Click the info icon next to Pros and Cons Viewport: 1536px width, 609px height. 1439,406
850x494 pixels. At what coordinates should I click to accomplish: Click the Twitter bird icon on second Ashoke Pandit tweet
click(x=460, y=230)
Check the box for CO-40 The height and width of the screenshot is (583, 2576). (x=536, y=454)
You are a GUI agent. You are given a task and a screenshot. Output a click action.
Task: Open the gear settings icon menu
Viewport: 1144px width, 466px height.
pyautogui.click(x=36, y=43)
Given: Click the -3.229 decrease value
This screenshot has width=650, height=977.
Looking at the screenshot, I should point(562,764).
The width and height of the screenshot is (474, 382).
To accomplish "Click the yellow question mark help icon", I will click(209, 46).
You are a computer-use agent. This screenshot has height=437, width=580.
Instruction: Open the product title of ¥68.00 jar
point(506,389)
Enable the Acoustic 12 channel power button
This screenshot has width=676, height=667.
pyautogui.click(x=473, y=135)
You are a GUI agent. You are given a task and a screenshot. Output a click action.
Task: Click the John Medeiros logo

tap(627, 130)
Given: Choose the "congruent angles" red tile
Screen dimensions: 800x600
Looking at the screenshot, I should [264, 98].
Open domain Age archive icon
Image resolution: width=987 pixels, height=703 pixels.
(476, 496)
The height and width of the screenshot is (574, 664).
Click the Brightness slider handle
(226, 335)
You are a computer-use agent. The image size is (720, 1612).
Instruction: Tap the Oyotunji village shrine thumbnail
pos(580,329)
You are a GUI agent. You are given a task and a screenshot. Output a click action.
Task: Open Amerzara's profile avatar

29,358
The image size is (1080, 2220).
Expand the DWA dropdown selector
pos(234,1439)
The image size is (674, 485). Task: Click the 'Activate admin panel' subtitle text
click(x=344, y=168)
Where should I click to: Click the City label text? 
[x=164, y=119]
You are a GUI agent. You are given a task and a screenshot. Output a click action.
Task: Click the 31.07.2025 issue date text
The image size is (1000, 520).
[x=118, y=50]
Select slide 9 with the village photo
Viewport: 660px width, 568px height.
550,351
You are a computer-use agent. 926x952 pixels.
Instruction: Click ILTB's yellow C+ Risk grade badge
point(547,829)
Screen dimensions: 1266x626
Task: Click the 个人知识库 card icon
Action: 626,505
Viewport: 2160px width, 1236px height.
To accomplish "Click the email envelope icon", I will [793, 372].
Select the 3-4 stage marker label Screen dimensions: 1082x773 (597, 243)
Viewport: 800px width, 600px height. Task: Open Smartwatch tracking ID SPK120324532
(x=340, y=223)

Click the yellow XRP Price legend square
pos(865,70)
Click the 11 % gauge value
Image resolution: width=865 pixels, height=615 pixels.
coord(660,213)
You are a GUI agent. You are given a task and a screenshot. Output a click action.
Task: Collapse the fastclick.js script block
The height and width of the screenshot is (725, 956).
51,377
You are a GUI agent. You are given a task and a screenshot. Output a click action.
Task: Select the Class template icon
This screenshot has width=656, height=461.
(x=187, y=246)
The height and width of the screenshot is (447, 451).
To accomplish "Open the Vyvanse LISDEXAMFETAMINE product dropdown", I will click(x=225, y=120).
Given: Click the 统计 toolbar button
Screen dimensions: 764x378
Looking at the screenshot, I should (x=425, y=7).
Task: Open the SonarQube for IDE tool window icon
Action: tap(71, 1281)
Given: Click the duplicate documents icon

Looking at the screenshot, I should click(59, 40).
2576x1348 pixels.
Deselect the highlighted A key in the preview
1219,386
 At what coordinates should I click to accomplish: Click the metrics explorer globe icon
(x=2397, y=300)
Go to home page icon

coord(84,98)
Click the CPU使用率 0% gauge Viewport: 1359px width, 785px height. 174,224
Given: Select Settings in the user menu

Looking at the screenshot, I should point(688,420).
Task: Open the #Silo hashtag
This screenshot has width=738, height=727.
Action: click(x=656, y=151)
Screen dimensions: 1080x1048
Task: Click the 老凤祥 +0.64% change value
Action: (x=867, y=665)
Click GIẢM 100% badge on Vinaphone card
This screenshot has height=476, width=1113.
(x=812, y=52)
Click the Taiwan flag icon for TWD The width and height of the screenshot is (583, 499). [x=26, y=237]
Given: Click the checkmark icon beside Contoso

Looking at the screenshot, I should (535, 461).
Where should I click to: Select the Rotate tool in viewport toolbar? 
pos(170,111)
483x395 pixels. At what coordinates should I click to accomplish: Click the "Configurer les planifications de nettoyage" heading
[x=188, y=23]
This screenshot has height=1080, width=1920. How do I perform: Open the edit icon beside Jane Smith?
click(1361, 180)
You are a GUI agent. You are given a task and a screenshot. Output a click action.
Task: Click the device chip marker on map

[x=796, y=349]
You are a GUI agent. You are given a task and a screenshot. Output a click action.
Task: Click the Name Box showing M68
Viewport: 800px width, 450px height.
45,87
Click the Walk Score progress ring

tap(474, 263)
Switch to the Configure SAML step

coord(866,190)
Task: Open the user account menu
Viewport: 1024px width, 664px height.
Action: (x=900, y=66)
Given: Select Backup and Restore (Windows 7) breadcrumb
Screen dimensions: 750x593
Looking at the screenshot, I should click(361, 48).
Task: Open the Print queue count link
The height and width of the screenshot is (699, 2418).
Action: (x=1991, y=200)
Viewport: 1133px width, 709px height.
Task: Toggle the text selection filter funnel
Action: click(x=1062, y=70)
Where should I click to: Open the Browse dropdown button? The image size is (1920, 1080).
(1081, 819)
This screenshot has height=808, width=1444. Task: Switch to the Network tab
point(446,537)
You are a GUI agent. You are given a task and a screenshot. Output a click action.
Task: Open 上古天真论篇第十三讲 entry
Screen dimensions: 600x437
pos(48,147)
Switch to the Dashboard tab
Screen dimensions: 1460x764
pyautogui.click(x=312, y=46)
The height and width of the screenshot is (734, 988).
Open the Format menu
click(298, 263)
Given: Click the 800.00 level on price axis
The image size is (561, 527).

----------

*Work to be completed*: Could you convert every row above into a JSON list of strings, with one string per line and blank lines omitted?

*Full output*:
[
  "Click the info icon next to Pros and Cons Viewport: 1536px width, 609px height. 1439,406",
  "850x494 pixels. At what coordinates should I click to accomplish: Click the Twitter bird icon on second Ashoke Pandit tweet",
  "click(x=460, y=230)",
  "Check the box for CO-40 The height and width of the screenshot is (583, 2576). (x=536, y=454)",
  "You are a GUI agent. You are given a task and a screenshot. Output a click action.",
  "Task: Open the gear settings icon menu",
  "Viewport: 1144px width, 466px height.",
  "pyautogui.click(x=36, y=43)",
  "Given: Click the -3.229 decrease value",
  "This screenshot has width=650, height=977.",
  "Looking at the screenshot, I should point(562,764).",
  "The width and height of the screenshot is (474, 382).",
  "To accomplish \"Click the yellow question mark help icon\", I will click(209, 46).",
  "You are a computer-use agent. This screenshot has height=437, width=580.",
  "Instruction: Open the product title of ¥68.00 jar",
  "point(506,389)",
  "Enable the Acoustic 12 channel power button",
  "This screenshot has width=676, height=667.",
  "pyautogui.click(x=473, y=135)",
  "You are a GUI agent. You are given a task and a screenshot. Output a click action.",
  "Task: Click the John Medeiros logo",
  "tap(627, 130)",
  "Given: Choose the \"congruent angles\" red tile",
  "Screen dimensions: 800x600",
  "Looking at the screenshot, I should [264, 98].",
  "Open domain Age archive icon",
  "Image resolution: width=987 pixels, height=703 pixels.",
  "(476, 496)",
  "The height and width of the screenshot is (574, 664).",
  "Click the Brightness slider handle",
  "(226, 335)",
  "You are a computer-use agent. The image size is (720, 1612).",
  "Instruction: Tap the Oyotunji village shrine thumbnail",
  "pos(580,329)",
  "You are a GUI agent. You are given a task and a screenshot. Output a click action.",
  "Task: Open Amerzara's profile avatar",
  "29,358",
  "The image size is (1080, 2220).",
  "Expand the DWA dropdown selector",
  "pos(234,1439)",
  "The image size is (674, 485). Task: Click the 'Activate admin panel' subtitle text",
  "click(x=344, y=168)",
  "Where should I click to: Click the City label text? ",
  "[x=164, y=119]",
  "You are a GUI agent. You are given a task and a screenshot. Output a click action.",
  "Task: Click the 31.07.2025 issue date text",
  "The image size is (1000, 520).",
  "[x=118, y=50]",
  "Select slide 9 with the village photo",
  "Viewport: 660px width, 568px height.",
  "550,351",
  "You are a computer-use agent. 926x952 pixels.",
  "Instruction: Click ILTB's yellow C+ Risk grade badge",
  "point(547,829)",
  "Screen dimensions: 1266x626",
  "Task: Click the 个人知识库 card icon",
  "Action: 626,505",
  "Viewport: 2160px width, 1236px height.",
  "To accomplish \"Click the email envelope icon\", I will [793, 372].",
  "Select the 3-4 stage marker label Screen dimensions: 1082x773 (597, 243)",
  "Viewport: 800px width, 600px height. Task: Open Smartwatch tracking ID SPK120324532",
  "(x=340, y=223)",
  "Click the yellow XRP Price legend square",
  "pos(865,70)",
  "Click the 11 % gauge value",
  "Image resolution: width=865 pixels, height=615 pixels.",
  "coord(660,213)",
  "You are a GUI agent. You are given a task and a screenshot. Output a click action.",
  "Task: Collapse the fastclick.js script block",
  "The height and width of the screenshot is (725, 956).",
  "51,377",
  "You are a GUI agent. You are given a task and a screenshot. Output a click action.",
  "Task: Select the Class template icon",
  "This screenshot has width=656, height=461.",
  "(x=187, y=246)",
  "The height and width of the screenshot is (447, 451).",
  "To accomplish \"Open the Vyvanse LISDEXAMFETAMINE product dropdown\", I will click(x=225, y=120).",
  "Given: Click the 统计 toolbar button",
  "Screen dimensions: 764x378",
  "Looking at the screenshot, I should (x=425, y=7).",
  "Task: Open the SonarQube for IDE tool window icon",
  "Action: tap(71, 1281)",
  "Given: Click the duplicate documents icon",
  "Looking at the screenshot, I should click(59, 40).",
  "2576x1348 pixels.",
  "Deselect the highlighted A key in the preview",
  "1219,386",
  " At what coordinates should I click to accomplish: Click the metrics explorer globe icon",
  "(x=2397, y=300)",
  "Go to home page icon",
  "coord(84,98)",
  "Click the CPU使用率 0% gauge Viewport: 1359px width, 785px height. 174,224",
  "Given: Select Settings in the user menu",
  "Looking at the screenshot, I should point(688,420).",
  "Task: Open the #Silo hashtag",
  "This screenshot has width=738, height=727.",
  "Action: click(x=656, y=151)",
  "Screen dimensions: 1080x1048",
  "Task: Click the 老凤祥 +0.64% change value",
  "Action: (x=867, y=665)",
  "Click GIẢM 100% badge on Vinaphone card",
  "This screenshot has height=476, width=1113.",
  "(x=812, y=52)",
  "Click the Taiwan flag icon for TWD The width and height of the screenshot is (583, 499). [x=26, y=237]",
  "Given: Click the checkmark icon beside Contoso",
  "Looking at the screenshot, I should (535, 461).",
  "Where should I click to: Select the Rotate tool in viewport toolbar? ",
  "pos(170,111)",
  "483x395 pixels. At what coordinates should I click to accomplish: Click the \"Configurer les planifications de nettoyage\" heading",
  "[x=188, y=23]",
  "This screenshot has height=1080, width=1920. How do I perform: Open the edit icon beside Jane Smith?",
  "click(1361, 180)",
  "You are a GUI agent. You are given a task and a screenshot. Output a click action.",
  "Task: Click the device chip marker on map",
  "[x=796, y=349]",
  "You are a GUI agent. You are given a task and a screenshot. Output a click action.",
  "Task: Click the Name Box showing M68",
  "Viewport: 800px width, 450px height.",
  "45,87",
  "Click the Walk Score progress ring",
  "tap(474, 263)",
  "Switch to the Configure SAML step",
  "coord(866,190)",
  "Task: Open the user account menu",
  "Viewport: 1024px width, 664px height.",
  "Action: (x=900, y=66)",
  "Given: Select Backup and Restore (Windows 7) breadcrumb",
  "Screen dimensions: 750x593",
  "Looking at the screenshot, I should click(361, 48).",
  "Task: Open the Print queue count link",
  "The height and width of the screenshot is (699, 2418).",
  "Action: (x=1991, y=200)",
  "Viewport: 1133px width, 709px height.",
  "Task: Toggle the text selection filter funnel",
  "Action: click(x=1062, y=70)",
  "Where should I click to: Open the Browse dropdown button? The image size is (1920, 1080).",
  "(1081, 819)",
  "This screenshot has height=808, width=1444. Task: Switch to the Network tab",
  "point(446,537)",
  "You are a GUI agent. You are given a task and a screenshot. Output a click action.",
  "Task: Open 上古天真论篇第十三讲 entry",
  "Screen dimensions: 600x437",
  "pos(48,147)",
  "Switch to the Dashboard tab",
  "Screen dimensions: 1460x764",
  "pyautogui.click(x=312, y=46)",
  "The height and width of the screenshot is (734, 988).",
  "Open the Format menu",
  "click(298, 263)",
  "Given: Click the 800.00 level on price axis",
  "The image size is (561, 527)."
]